When you choose to look at only the selected lines in the attribute table, there are now only 132. After you tell ArcMap that you want to edit the table, you can copy 132 lines from an Excel spreadsheet and paste them into the attribute table.
The next step is to search by location for patrons who live within 7.75 miles of the Rakow Branch. Then I reversed the selection using the attribute table. You can see that the little triangle of patrons in the northeast corner is bigger. These people live between 8.25 and 7.75 miles of the branch. This includes the 132 people who live between 8.25 and 8.0 miles of the branch, the ones we found in the previous search.

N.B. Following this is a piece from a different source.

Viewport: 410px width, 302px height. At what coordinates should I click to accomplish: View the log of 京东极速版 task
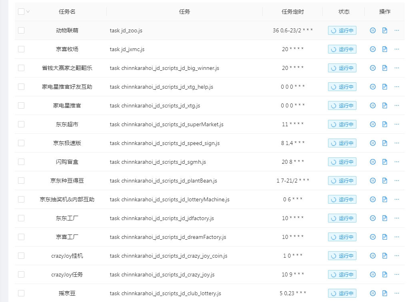385,143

The attribute table tells us that that 351 people live between 8.25 and 7.75 miles of the branch. However, 132 of those people already have “8.25” in the “RakowDist” column. I sorted the column largest to smallest. Then I pasted “8.0” into the lines where RakowDist = 0, lines 133 – 351.I repeated this, decreasing the distance by 0.25 miles each time, until I had a distance from the Rakow Branch for each patron.I did the whole thing over again to get the distance from the Main Library for each patron.
The population around the Main Library is denser, so a map color-coded by distance for the Main Library is more striking than the map for the Rakow Branch. I thought a “heat map”, with the colors gradually going more blue the closer they were to the building, would be effective, but it is hard to read.

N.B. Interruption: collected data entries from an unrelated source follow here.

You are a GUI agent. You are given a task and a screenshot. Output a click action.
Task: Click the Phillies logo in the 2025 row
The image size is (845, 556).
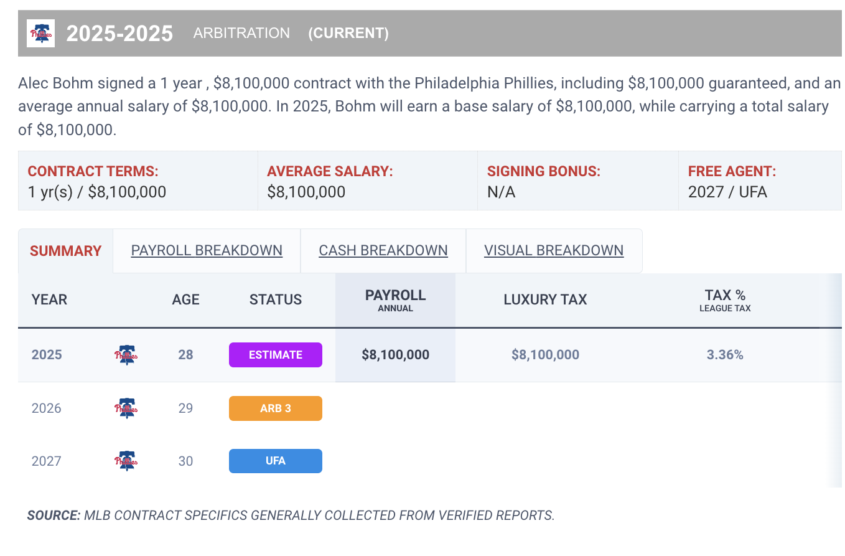(x=126, y=355)
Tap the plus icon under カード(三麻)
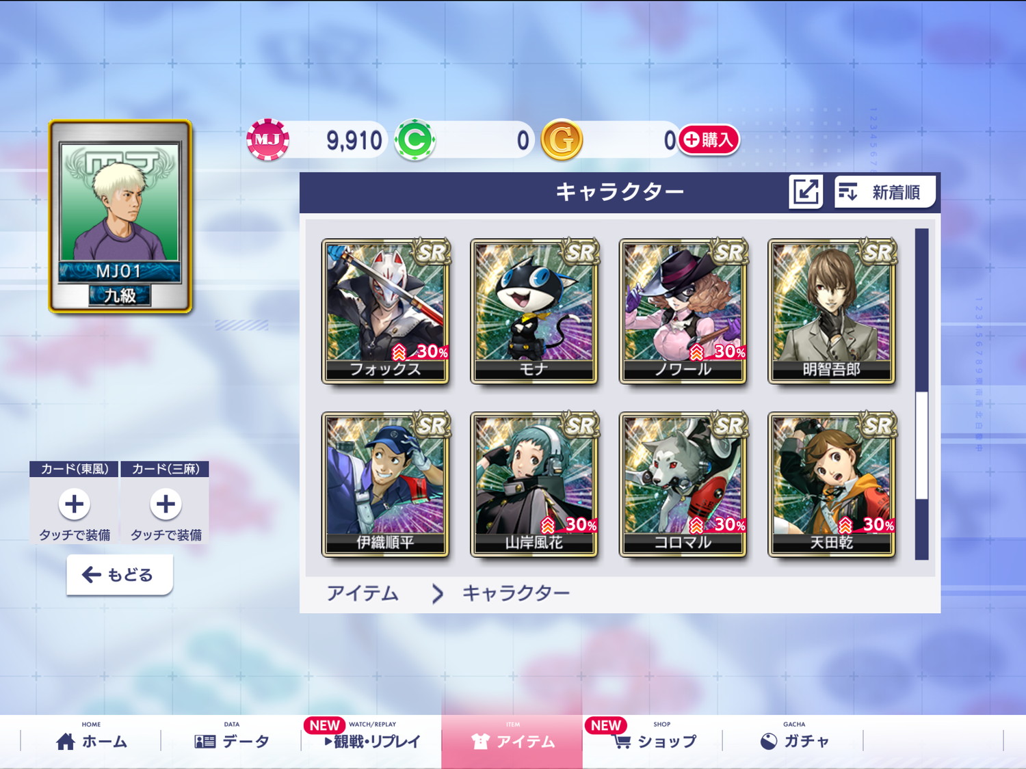The image size is (1026, 769). pyautogui.click(x=166, y=504)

Concentric bands of contrasting colors are easier to see.
To find out how many patrons live closer to the Main Library, but go only to the Rakow Branch, I used “Select by attributes.”I chose patrons where the column “Two” (the code for the checkout library) = “r”andThe distance to the Main Library is less than the distance to the Rakow Branch.There are 3,215 patrons who go only to the Rakow Branch. 235, or 7.3%, live closer to the Main Library than to the Rakow Branch.Are these people drawn to the Rakow Branch by the MediaBank? Not all of them, as you can see from the attribute table. Several patrons have an “r” in the column that shows Rakow Branch use, but no “m” in column that shows MediaBank use.
What other factors would there be? The yellow dots showing these patrons are not grouped in a limited geographic area. Perhaps they work or shop by the Rakow Branch?

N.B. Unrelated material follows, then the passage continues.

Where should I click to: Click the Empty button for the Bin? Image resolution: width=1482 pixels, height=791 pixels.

To find out how many patrons live closer to the Rakow Branch, but go only to the Main Library, I chose patrons where the column “Two” (the code for the checkout library) = “g”andThe distance to the Main Library is more than the distance to the Rakow Branch.There are 27,077 patrons who go only to the Main Library. 3,079, or 11.4%, live closer to the Rakow Branch than to the Main Library.
As you can see, some of the Main Library only patrons live very close to the Rakow Branch. There are 3,215 patrons who exclusively go to the Rakow Branch, and 3,079 patrons who live closer to Rakow yet shun it.
To avoid taking too much time and inducing boredom, I skipped steps that I used in making these reports. Please feel free to email or call me with any questions. My ArcGIS skills are not extensive, but, as you can see, the software is fun to experiment with.